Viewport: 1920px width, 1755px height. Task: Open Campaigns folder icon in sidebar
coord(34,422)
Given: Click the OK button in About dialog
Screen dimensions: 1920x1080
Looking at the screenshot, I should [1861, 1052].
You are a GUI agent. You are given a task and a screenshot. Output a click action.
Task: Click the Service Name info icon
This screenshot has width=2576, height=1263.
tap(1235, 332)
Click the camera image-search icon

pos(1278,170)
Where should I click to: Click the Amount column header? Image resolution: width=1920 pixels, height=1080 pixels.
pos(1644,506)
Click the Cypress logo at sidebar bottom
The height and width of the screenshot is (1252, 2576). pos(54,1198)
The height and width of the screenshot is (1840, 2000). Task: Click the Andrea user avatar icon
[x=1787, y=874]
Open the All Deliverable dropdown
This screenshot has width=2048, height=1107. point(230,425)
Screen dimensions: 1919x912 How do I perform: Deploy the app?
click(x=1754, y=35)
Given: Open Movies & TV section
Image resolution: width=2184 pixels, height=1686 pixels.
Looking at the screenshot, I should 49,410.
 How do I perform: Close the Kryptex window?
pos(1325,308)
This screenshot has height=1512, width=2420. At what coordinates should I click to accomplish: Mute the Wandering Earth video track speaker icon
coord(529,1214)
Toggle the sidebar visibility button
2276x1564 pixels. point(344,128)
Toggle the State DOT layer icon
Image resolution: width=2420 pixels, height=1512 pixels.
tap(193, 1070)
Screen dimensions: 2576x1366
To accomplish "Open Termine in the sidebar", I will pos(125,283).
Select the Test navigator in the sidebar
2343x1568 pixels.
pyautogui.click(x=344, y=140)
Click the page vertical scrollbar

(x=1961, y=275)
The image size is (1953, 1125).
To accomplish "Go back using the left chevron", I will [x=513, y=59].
○ ○ ○
PROMPT: From the entries, count the lines that hold the string "will". Nothing but the number is needed.

WORKED SOLUTION: 2